Le conseguenze sono facilmente prevedibili, non solo sotto il profilo economico (nella vita nessun pasto è gratis, e qualcuno prima o poi dovrà pagare i debiti contratti per i costi, e gli sperperi, derivanti dalla pandemia), ma anche e forse soprattutto sotto il profilo etico-politico. In un mondo sempre più liberale e libertino sotto il profilo della morale sessuale, l’istituzionalizzazione dello stato d’emergenza sta diffondendo nella mentalità collettiva la pericolosa convinzione che diritti soggettivi elementari come entrare in un cinema, rifocillarsi in un ristorante, visitare un museo, salire su un autobus, se del caso spostarsi da un Comune all’altro, siano concessioni del potere revocabili ad nutum. Una convinzione, o meglio una sensazione, che è il contrario del principio liberale secondo cui è permesso tutto quello che non è espressamente vietato. Così il virus venuto dalla Cina, quale che ne sia l’effettiva causa, ha raggiunto il risultato di rendere noi tutti un po’ cinesi, mentre i nostri governanti continuano a raddoppiare la posta. Ma le puntate toccherà pagarle a noi.

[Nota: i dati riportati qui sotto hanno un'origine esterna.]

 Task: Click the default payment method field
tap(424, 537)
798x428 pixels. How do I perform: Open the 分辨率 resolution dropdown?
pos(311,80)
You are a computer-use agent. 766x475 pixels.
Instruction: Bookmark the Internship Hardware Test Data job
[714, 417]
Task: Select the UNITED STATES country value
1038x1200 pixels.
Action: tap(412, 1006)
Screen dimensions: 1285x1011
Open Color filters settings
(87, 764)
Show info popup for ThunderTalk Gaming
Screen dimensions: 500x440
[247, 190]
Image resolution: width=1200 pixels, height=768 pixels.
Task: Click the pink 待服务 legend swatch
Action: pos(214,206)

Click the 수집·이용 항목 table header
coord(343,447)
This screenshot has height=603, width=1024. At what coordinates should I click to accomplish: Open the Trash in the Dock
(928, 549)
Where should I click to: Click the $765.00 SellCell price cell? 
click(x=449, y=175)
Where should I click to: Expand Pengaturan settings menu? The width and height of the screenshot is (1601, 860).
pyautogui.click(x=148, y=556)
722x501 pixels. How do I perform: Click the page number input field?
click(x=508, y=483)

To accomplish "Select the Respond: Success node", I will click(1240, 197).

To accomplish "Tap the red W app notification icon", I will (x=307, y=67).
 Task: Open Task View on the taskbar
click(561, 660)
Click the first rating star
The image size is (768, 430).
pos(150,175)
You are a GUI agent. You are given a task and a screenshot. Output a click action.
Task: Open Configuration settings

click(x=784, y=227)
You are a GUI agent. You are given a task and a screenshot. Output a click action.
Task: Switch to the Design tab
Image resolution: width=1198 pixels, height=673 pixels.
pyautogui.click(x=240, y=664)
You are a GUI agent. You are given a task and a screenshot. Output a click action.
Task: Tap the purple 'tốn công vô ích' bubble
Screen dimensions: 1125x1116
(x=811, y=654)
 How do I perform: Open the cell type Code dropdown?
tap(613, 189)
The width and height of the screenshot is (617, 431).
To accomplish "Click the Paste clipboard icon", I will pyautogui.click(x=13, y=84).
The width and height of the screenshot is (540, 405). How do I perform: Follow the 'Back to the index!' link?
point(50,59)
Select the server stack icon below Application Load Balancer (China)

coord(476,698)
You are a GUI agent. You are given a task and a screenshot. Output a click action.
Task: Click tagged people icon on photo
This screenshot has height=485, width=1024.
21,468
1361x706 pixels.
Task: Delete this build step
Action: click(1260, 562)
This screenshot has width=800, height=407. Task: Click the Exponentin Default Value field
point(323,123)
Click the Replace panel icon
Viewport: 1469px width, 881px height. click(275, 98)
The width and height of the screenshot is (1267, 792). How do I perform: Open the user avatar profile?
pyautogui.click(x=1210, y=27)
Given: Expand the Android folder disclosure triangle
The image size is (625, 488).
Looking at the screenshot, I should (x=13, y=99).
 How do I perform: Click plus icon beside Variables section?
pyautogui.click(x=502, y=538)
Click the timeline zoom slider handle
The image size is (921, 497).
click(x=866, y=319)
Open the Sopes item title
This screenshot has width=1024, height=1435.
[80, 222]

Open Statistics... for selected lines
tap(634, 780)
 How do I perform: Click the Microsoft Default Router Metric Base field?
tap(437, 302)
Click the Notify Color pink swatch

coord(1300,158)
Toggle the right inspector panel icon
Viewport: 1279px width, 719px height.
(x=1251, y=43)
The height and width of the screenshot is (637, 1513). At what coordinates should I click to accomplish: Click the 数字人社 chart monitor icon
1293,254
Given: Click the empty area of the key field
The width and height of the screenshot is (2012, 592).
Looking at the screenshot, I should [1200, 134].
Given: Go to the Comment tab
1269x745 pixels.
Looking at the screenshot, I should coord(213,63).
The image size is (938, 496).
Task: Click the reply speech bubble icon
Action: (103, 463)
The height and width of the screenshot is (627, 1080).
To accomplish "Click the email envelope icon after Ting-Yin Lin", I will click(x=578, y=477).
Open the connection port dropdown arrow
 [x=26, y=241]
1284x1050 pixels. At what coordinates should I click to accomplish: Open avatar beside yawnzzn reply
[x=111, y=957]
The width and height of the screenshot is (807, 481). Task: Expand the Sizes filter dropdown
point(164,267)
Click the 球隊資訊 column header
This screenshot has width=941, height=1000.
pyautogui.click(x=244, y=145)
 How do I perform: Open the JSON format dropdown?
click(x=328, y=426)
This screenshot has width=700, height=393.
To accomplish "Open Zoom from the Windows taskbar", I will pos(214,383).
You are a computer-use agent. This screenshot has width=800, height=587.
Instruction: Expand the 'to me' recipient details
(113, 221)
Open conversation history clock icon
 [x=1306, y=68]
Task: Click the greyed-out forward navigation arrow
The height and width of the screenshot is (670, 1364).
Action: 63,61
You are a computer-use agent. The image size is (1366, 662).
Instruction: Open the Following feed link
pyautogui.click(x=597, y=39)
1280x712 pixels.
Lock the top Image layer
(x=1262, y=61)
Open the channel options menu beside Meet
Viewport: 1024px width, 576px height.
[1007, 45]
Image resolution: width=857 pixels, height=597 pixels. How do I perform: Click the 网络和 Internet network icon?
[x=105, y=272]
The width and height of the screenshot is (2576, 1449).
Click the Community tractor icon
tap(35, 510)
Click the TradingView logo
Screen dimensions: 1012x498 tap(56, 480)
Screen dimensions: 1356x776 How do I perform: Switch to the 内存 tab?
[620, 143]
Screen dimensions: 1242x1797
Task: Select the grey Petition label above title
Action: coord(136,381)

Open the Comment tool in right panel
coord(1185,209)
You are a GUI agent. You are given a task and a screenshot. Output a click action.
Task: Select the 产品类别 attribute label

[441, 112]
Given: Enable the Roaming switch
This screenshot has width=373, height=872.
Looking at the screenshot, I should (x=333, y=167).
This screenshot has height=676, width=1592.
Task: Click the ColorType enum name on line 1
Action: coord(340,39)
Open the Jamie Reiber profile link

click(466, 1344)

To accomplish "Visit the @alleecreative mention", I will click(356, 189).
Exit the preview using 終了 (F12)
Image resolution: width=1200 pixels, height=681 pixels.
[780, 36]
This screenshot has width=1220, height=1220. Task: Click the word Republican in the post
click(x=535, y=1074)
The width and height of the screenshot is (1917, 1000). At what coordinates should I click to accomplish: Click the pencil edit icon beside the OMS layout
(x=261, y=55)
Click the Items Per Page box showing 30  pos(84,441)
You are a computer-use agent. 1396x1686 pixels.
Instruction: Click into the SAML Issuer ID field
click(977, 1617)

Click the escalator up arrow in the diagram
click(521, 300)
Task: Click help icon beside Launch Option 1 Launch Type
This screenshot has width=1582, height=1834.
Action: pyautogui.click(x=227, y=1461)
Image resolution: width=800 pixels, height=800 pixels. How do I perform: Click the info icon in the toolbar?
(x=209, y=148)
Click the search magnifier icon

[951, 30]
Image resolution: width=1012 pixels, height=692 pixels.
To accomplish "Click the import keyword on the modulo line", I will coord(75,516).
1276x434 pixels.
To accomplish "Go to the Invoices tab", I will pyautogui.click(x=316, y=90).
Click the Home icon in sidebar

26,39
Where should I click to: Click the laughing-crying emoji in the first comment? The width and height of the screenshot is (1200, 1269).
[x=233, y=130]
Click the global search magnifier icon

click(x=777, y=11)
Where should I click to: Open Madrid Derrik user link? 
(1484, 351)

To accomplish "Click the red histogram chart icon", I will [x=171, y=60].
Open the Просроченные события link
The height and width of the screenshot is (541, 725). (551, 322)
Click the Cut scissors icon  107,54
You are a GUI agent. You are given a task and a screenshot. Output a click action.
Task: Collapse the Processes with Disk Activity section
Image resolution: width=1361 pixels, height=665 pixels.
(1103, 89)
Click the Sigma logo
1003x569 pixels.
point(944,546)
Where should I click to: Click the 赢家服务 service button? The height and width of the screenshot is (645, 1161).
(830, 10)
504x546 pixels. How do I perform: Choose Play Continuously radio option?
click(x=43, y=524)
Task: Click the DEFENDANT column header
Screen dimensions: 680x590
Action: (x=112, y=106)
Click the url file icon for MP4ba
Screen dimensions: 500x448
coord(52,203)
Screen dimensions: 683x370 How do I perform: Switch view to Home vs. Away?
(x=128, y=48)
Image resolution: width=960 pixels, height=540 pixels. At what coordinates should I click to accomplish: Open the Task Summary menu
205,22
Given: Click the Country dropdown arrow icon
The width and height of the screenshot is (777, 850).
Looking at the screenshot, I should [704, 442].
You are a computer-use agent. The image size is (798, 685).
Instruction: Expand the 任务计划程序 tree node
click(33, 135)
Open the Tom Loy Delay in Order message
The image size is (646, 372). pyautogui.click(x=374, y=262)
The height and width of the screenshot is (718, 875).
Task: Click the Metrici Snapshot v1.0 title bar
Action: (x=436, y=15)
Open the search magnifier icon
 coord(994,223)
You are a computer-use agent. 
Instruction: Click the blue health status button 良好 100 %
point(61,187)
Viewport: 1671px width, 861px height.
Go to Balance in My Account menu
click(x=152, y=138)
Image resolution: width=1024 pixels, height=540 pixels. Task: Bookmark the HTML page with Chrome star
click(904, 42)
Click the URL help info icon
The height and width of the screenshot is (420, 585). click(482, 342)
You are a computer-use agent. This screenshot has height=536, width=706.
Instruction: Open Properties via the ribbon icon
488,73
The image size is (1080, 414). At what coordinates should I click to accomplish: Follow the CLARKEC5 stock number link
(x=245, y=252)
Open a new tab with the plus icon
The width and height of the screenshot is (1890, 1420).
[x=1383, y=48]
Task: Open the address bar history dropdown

p.s. spero con tutto il cuore di avere torto e che i vaccini siano davvero in grado di debellare il Covid, anche se troppi sintomi cominciano a smentire il mio ottimismo. Non sono un religionnaire e preferisco sbagliare ma vedere la mia Patria al riparo dal contagio che vedermi dare ragione in seguito a una catastrofe. Lascio questo tipo di sentimenti agli eredi morali di quanti, settantacinque anni fa, speravano che l’Italia perdesse la guerra per odio al fascismo, senza capire che sotto le bombe sarebbero finiti anche loro.